▸ **WHAT TO DO**
After finding "Click the TTY dial 711 link" in a line below, print that line and the rest of the lines exactly, leaving out all pictures.

▸ **SUPPLIED DATA**
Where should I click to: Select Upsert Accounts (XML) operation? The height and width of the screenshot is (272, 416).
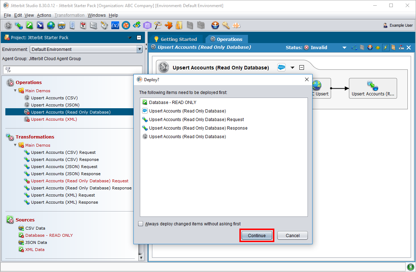click(x=54, y=119)
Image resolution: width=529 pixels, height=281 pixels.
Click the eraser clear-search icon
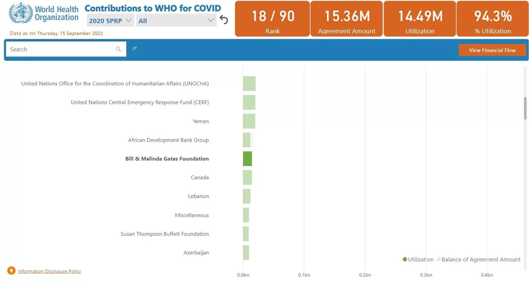[x=135, y=49]
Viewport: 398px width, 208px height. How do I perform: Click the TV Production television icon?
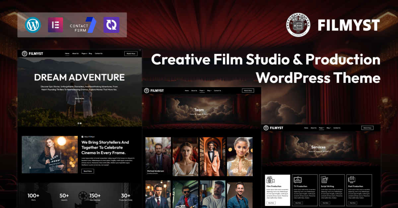tap(297, 179)
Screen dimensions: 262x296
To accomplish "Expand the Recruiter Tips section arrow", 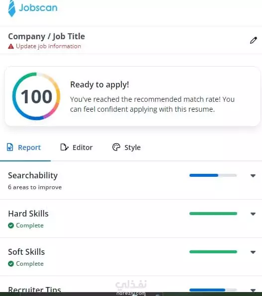I will [253, 290].
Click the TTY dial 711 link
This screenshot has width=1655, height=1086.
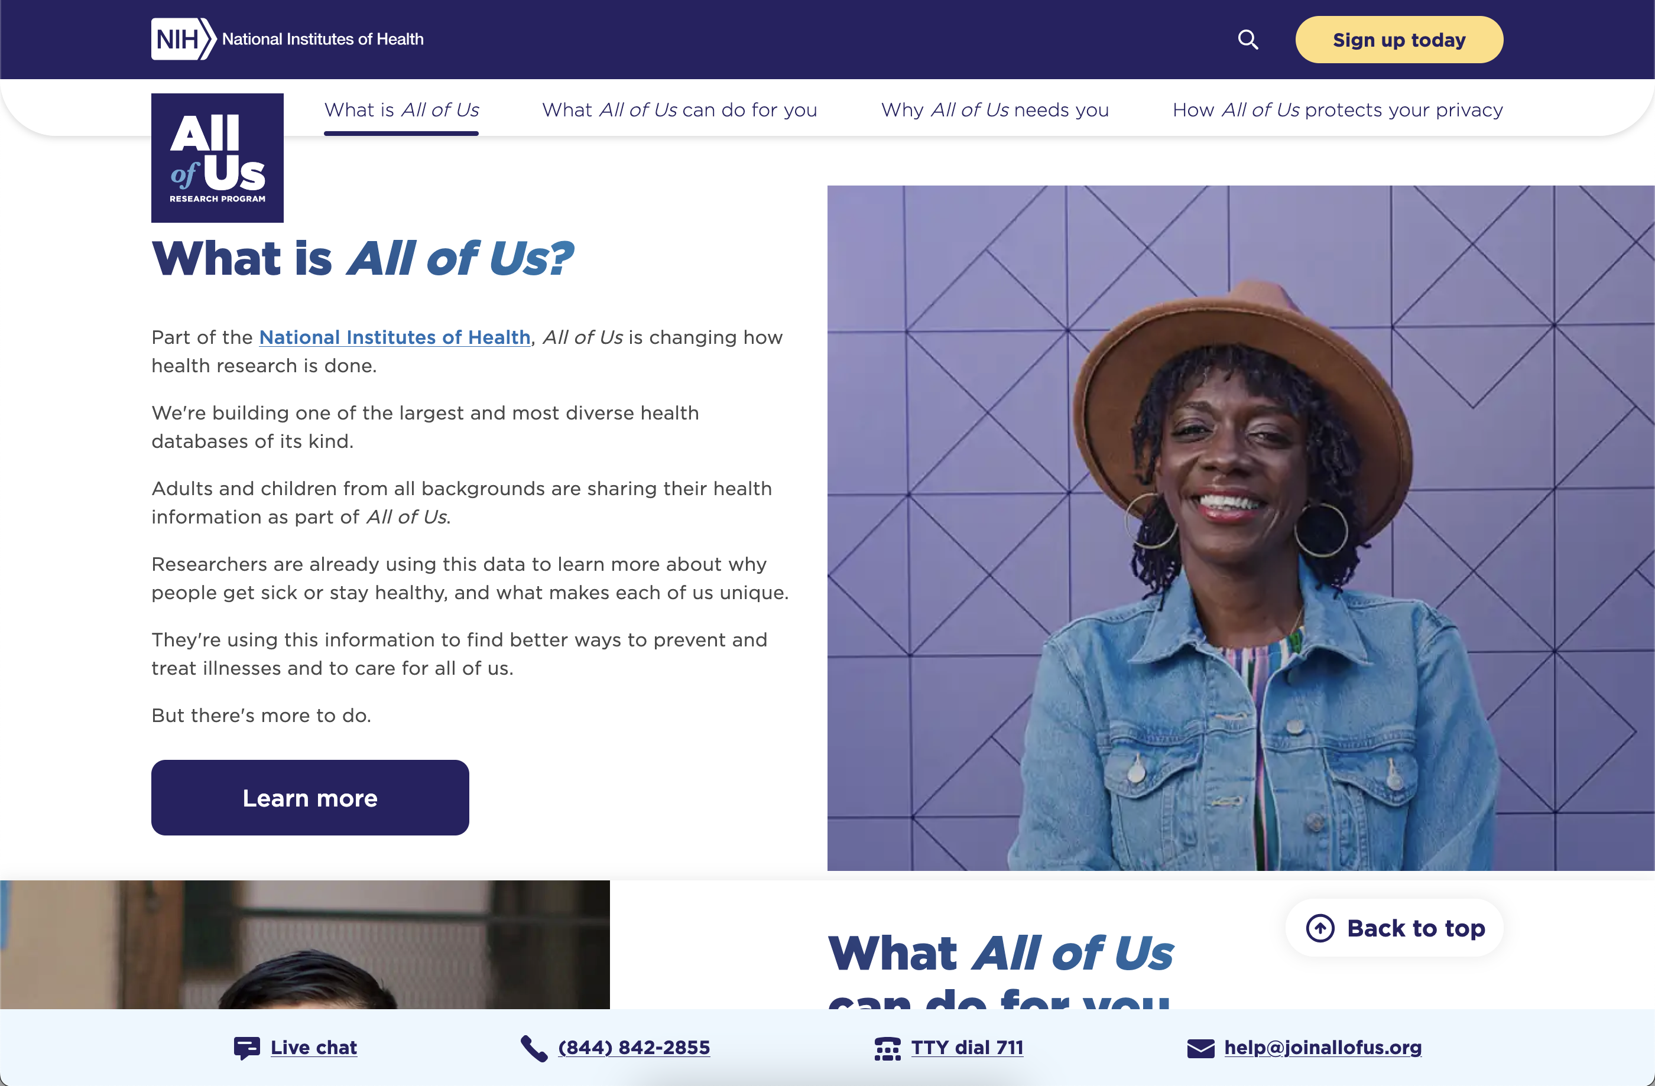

▸ **RESULT OF THIS EXERCISE**
Click the TTY dial 711 link
This screenshot has width=1655, height=1086.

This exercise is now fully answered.